SET EXERCISE: Copy the listing below word for word, keeping every line.

Text and item location listing
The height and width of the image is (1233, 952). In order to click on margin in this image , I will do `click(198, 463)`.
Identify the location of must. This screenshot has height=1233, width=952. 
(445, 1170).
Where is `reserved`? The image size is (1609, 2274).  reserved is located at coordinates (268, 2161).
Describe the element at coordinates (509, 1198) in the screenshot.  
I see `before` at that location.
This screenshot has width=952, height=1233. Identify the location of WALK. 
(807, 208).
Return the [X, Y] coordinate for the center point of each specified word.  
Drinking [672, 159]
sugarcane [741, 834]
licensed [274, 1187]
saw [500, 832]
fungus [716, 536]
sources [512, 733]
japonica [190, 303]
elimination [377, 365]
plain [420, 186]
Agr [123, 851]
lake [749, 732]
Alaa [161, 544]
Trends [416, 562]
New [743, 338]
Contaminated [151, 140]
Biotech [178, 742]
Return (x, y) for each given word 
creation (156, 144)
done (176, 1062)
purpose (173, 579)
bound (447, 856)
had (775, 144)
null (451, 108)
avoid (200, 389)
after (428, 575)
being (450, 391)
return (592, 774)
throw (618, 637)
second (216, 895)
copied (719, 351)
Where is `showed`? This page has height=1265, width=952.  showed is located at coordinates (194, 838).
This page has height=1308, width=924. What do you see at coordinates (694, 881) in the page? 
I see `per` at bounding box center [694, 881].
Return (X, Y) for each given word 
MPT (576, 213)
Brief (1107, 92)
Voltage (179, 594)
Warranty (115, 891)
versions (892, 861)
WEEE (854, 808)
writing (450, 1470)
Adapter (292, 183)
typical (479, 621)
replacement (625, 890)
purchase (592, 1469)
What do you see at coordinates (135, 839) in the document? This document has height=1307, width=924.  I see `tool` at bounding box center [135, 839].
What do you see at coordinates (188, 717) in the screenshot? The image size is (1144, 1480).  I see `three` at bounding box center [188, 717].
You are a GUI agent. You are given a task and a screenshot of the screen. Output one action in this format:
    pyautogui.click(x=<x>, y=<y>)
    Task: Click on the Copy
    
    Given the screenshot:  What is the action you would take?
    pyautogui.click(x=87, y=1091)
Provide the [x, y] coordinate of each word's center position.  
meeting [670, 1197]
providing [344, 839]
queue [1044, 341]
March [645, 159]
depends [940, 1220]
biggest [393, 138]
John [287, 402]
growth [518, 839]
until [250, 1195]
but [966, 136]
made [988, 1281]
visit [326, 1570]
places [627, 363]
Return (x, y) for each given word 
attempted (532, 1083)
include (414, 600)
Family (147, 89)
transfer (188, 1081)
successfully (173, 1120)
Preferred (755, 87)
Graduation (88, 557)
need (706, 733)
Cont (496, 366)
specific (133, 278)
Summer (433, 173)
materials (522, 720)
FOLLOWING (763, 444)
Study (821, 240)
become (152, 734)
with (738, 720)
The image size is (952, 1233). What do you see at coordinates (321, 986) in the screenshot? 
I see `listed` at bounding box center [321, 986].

WRITTEN ANSWER:
The height and width of the image is (1233, 952). In order to click on margin in this image , I will do `click(198, 463)`.
Identify the location of must. This screenshot has height=1233, width=952. 
(445, 1170).
Where is `reserved`? The image size is (1609, 2274).  reserved is located at coordinates (268, 2161).
Describe the element at coordinates (509, 1198) in the screenshot.  
I see `before` at that location.
This screenshot has width=952, height=1233. Identify the location of WALK. 
(807, 208).
Return the [X, Y] coordinate for the center point of each specified word.  
Drinking [672, 159]
sugarcane [741, 834]
licensed [274, 1187]
saw [500, 832]
fungus [716, 536]
sources [512, 733]
japonica [190, 303]
elimination [377, 365]
plain [420, 186]
Agr [123, 851]
lake [749, 732]
Alaa [161, 544]
Trends [416, 562]
New [743, 338]
Contaminated [151, 140]
Biotech [178, 742]
Return (x, y) for each given word 
creation (156, 144)
done (176, 1062)
purpose (173, 579)
bound (447, 856)
had (775, 144)
null (451, 108)
avoid (200, 389)
after (428, 575)
being (450, 391)
return (592, 774)
throw (618, 637)
second (216, 895)
copied (719, 351)
Where is `showed`? This page has height=1265, width=952.  showed is located at coordinates (194, 838).
This page has height=1308, width=924. What do you see at coordinates (694, 881) in the page? 
I see `per` at bounding box center [694, 881].
Return (X, Y) for each given word 
MPT (576, 213)
Brief (1107, 92)
Voltage (179, 594)
Warranty (115, 891)
versions (892, 861)
WEEE (854, 808)
writing (450, 1470)
Adapter (292, 183)
typical (479, 621)
replacement (625, 890)
purchase (592, 1469)
What do you see at coordinates (135, 839) in the document? This document has height=1307, width=924.  I see `tool` at bounding box center [135, 839].
What do you see at coordinates (188, 717) in the screenshot? The image size is (1144, 1480).  I see `three` at bounding box center [188, 717].
You are a GUI agent. You are given a task and a screenshot of the screen. Output one action in this format:
    pyautogui.click(x=<x>, y=<y>)
    Task: Click on the Copy
    
    Given the screenshot:  What is the action you would take?
    pyautogui.click(x=87, y=1091)
Provide the [x, y] coordinate of each word's center position.  
meeting [670, 1197]
providing [344, 839]
queue [1044, 341]
March [645, 159]
depends [940, 1220]
biggest [393, 138]
John [287, 402]
growth [518, 839]
until [250, 1195]
but [966, 136]
made [988, 1281]
visit [326, 1570]
places [627, 363]
Return (x, y) for each given word 
attempted (532, 1083)
include (414, 600)
Family (147, 89)
transfer (188, 1081)
successfully (173, 1120)
Preferred (755, 87)
Graduation (88, 557)
need (706, 733)
Cont (496, 366)
specific (133, 278)
Summer (433, 173)
materials (522, 720)
FOLLOWING (763, 444)
Study (821, 240)
become (152, 734)
with (738, 720)
The image size is (952, 1233). What do you see at coordinates (321, 986) in the screenshot? 
I see `listed` at bounding box center [321, 986].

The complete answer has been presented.